We urge Member States to heed calls from civil society groups to address critical gaps in the Treaty and revise the text to protect users and security professionals — not endanger the security of the web.  

Scaling security with AI: from detection to solution

The AI world moves fast, so we’ve been hard at work keeping security apace with recent advancements. One of our approaches, in alignment with Google’s Safer AI Framework (SAIF), is using AI itself to automate and streamline routine and manual security tasks, including fixing security bugs. Last year we wrote about our experiences using LLMs to expand vulnerability testing coverage, and we’re excited to share some updates. 

Today, we’re releasing our fuzzing framework as a free, open source resource that researchers and developers can use to improve fuzzing’s bug-finding abilities. We’ll also show you how we’re using AI to speed up the bug patching process. By sharing these experiences, we hope to spark new ideas and drive innovation for a stronger ecosystem security.

Update: AI-powered vulnerability discovery

Last August, we announced our framework to automate manual aspects of fuzz testing (“fuzzing”) that often hindered open source maintainers from fuzzing their projects effectively. We used LLMs to write project-specific code to boost fuzzing coverage and find more vulnerabilities. Our initial results on a subset of projects in our free OSS-Fuzz service were very promising, with code coverage increased by 30% in one example. Since then, we’ve expanded our experiments to more than 300 OSS-Fuzz C/C++ projects, resulting in significant coverage gains across many of the project codebases. We’ve also improved our prompt generation and build pipelines, which has increased code line coverage by up to 29% in 160 projects. 

How does that translate to tangible security improvements? So far, the expanded fuzzing coverage offered by LLM-generated improvements allowed OSS-Fuzz to discover two new vulnerabilities in cJSON and libplist, two widely used projects that had already been fuzzed for years. As always, we reported the vulnerabilities to the project maintainers for patching. Without the completely LLM-generated code, these two vulnerabilities could have remained undiscovered and unfixed indefinitely. 

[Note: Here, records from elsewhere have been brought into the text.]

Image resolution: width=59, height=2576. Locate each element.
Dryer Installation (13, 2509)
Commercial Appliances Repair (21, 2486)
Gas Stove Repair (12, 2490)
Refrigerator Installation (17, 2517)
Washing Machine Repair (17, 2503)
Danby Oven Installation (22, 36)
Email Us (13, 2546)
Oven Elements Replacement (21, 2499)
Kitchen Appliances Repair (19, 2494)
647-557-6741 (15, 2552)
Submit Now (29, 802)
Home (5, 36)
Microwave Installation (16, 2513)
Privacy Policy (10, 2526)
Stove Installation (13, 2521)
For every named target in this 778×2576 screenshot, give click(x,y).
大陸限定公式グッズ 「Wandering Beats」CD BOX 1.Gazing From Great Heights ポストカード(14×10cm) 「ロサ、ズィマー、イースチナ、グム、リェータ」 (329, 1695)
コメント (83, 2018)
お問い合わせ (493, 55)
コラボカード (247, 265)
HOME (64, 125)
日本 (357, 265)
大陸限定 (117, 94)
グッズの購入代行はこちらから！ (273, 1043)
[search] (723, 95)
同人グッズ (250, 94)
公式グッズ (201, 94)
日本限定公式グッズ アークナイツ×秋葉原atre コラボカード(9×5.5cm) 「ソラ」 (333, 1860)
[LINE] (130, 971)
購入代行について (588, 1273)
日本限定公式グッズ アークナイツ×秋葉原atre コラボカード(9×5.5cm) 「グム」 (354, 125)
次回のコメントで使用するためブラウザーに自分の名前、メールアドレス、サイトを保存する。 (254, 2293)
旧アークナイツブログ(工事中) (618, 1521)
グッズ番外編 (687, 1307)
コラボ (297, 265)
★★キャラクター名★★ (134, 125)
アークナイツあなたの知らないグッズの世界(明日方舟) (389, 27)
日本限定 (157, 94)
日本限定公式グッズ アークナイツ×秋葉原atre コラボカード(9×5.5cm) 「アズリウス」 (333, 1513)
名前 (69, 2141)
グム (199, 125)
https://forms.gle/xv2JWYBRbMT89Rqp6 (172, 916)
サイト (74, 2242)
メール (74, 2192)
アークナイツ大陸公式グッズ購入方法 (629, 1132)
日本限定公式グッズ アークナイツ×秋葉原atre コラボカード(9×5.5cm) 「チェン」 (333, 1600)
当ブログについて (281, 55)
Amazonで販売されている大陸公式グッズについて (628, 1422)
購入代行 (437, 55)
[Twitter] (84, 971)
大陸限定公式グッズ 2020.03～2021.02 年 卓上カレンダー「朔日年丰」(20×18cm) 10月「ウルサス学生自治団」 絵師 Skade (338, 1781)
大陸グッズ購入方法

And more: AI-powered vulnerability fixing

Fuzzing is fantastic for finding bugs, but for security to improve, those bugs also need to be patched. It’s long been an industry-wide struggle to find the engineering hours needed to patch open bugs at the pace that they are uncovered, and triaging and fixing bugs is a significant manual toll on project maintainers. With continued improvements in using LLMs to find more bugs, we need to keep pace in creating similarly automated solutions to help fix those bugs. We recently announced an experiment doing exactly that: building an automated pipeline that intakes vulnerabilities (such as those caught by fuzzing), and prompts LLMs to generate fixes and test them before selecting the best for human review.

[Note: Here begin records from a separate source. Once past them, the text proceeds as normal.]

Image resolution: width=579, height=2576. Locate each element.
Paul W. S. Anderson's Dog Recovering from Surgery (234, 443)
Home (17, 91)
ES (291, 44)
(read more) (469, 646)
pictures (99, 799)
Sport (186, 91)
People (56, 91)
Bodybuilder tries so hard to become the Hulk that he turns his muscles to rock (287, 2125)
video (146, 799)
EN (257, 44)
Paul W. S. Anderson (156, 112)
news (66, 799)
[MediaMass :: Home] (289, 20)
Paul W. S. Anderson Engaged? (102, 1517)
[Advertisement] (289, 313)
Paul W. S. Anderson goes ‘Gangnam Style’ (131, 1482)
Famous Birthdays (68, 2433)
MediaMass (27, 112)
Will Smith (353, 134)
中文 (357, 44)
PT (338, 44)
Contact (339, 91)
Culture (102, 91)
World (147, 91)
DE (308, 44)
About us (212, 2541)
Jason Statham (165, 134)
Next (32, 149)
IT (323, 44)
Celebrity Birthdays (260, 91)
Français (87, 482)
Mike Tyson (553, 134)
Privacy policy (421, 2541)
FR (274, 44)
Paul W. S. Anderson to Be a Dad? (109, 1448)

This AI-powered patching approach resolved 15% of the targeted bugs, leading to significant time savings for engineers. The potential of this technology should apply to most or all categories throughout the software development process. We’re optimistic that this research marks a promising step towards harnessing AI to help ensure more secure and reliable software.

Try it out

Since we’ve now open sourced our framework to automate manual aspects of fuzzing, any researcher or developer can experiment with their own prompts to test the effectiveness of fuzz targets generated by LLMs (including Google’s VertexAI or their own fine-tuned models) and measure the results against OSS-Fuzz C/C++ projects. We also hope to encourage research collaborations and to continue seeing other work inspired by our approach, such as Rust fuzz target generation

If you’re interested in using LLMs to patch bugs, be sure to read our paper on building an AI-powered patching pipeline. You’ll find a summary of our own experiences, some unexpected data about LLM’s abilities to patch different types of bugs, and guidance for building pipelines in your own organizations.